Task prompt
In the data below, swap "label" for "text" and leave every other part unchanged.

________________________________________

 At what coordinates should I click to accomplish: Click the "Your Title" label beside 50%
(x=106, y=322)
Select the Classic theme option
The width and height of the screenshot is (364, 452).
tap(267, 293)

________________________________________

Exercise solution
 At what coordinates should I click to accomplish: Click the "Your Title" text beside 50%
(x=106, y=322)
Select the Classic theme option
The width and height of the screenshot is (364, 452).
tap(267, 293)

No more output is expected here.